The three university professors insist that the fact that errors in written expression—but also oral expression—are so basic indicates that the problem is deeper and, therefore, more worrying than making a spelling mistake. "They don't know the basic rules of accentuation... It's not that they make mistakes with complicated words, like knowing that fluidal and lay They are not written with an umlaut, but rather we speak of them writing a future as I will do without accent and, instead, they accentuate they will sing", describes the language professor at the UAB. In the same vein, Casas explains that these are errors such as not being aware that a pronoun "replaces something" or others that have to do with connectors and punctuation: "A poorly punctuated text is much more worrying than a text with badly placed accents," he warns. worrying. They explain that they have found that there is "a stage of neglect" in the middle of schooling that causes students, despite having learned the basic rules of the language, to later stop asking themselves how it works and showing interest in them. "Resolving issues that in some cases had already been assimilated a few years before, but then, mysteriously, either because the language has not been used as much, or because one enters a stage of neglect, one forgets what one has learned." basic and by the time they are 18 they are not clear about basic language issues."

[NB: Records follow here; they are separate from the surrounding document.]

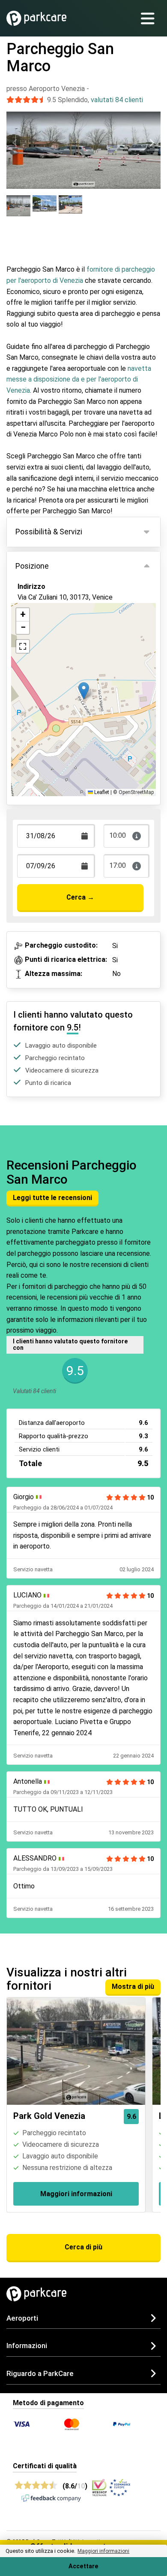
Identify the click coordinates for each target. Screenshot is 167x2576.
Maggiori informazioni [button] (103, 2551)
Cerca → (80, 897)
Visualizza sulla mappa (61, 630)
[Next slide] (151, 142)
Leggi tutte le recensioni (52, 1198)
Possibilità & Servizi (48, 531)
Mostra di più (133, 1986)
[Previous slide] (15, 142)
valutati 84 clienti (117, 100)
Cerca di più (83, 2247)
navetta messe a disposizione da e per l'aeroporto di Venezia (78, 379)
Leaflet (101, 792)
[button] (83, 691)
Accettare (83, 2566)
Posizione (32, 565)
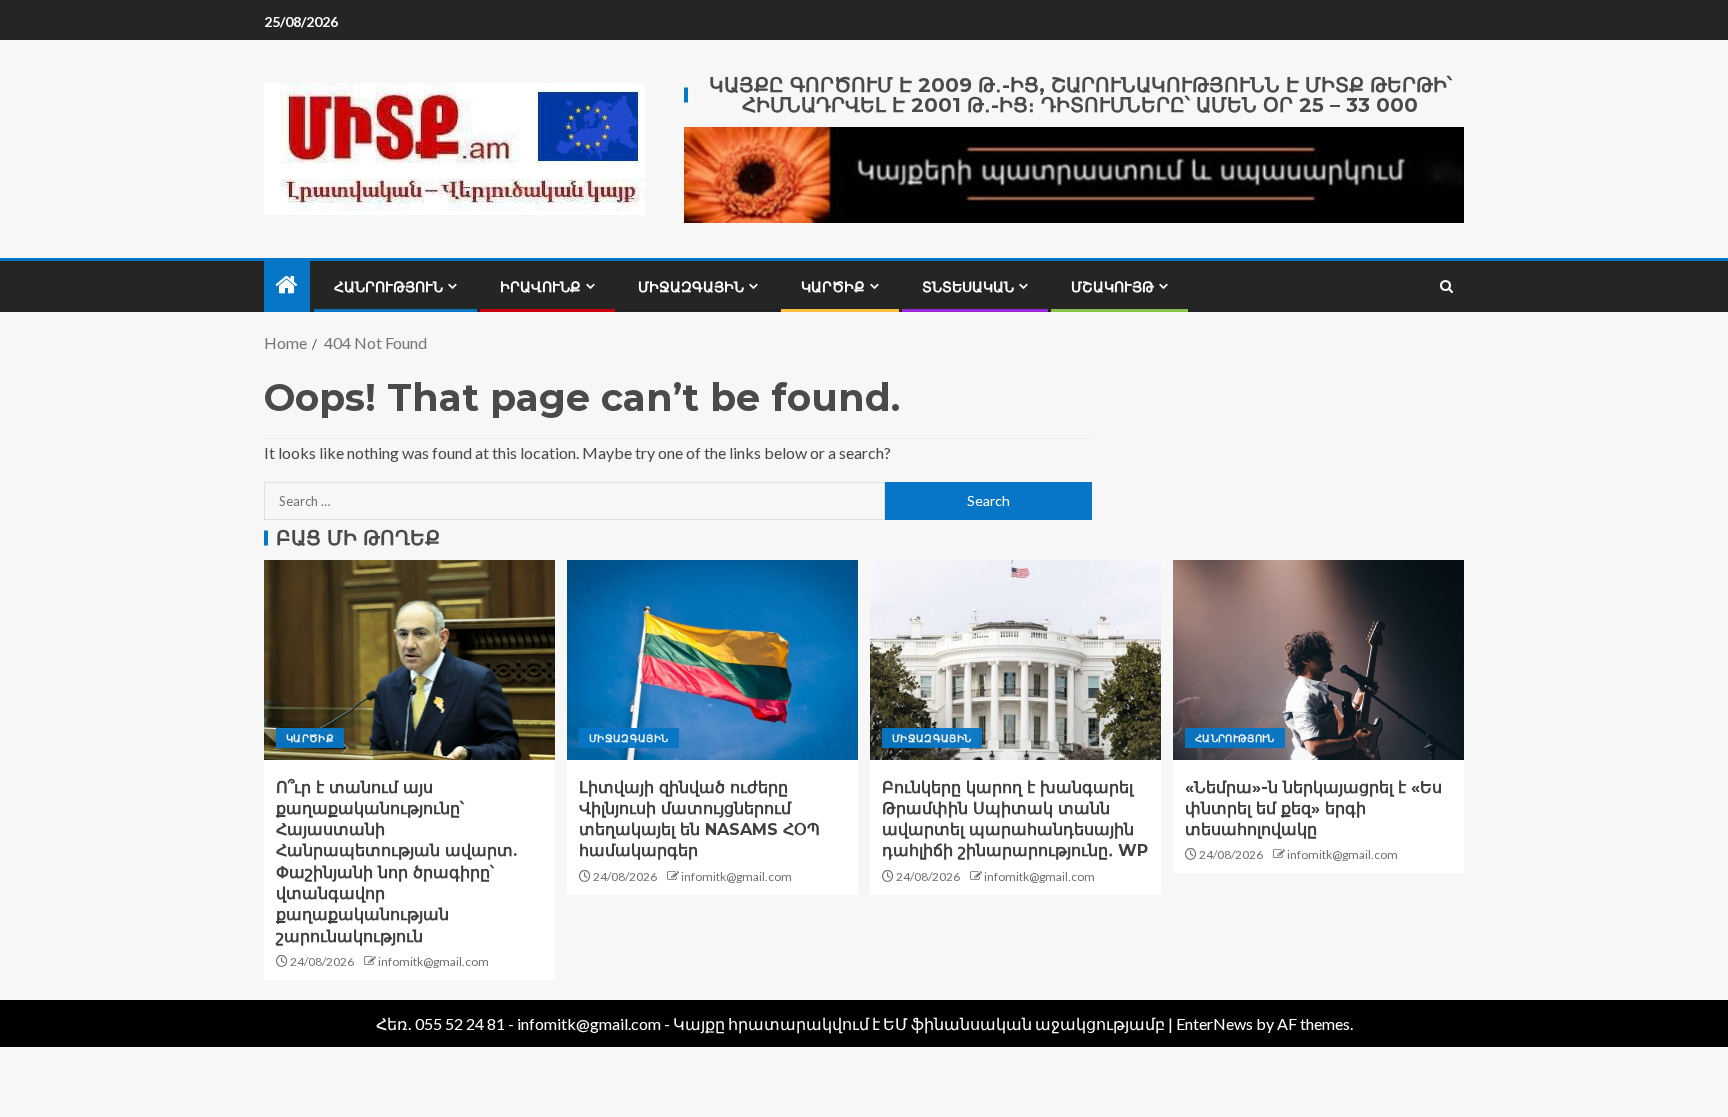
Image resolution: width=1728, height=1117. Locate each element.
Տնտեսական (968, 287)
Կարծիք (833, 287)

In the same vein, Casas insists that due to the misuse of technology, a lack of careful reading, and other errors, it is being seen that "when students embark on an academic path, they stop wanting to ask themselves how language works and, therefore, it is time to look for culprits: "The responsibility is shared. Teacher training must be improved to help them, but students must also understand that they must express themselves well and that they must produce oral and written products with dignity."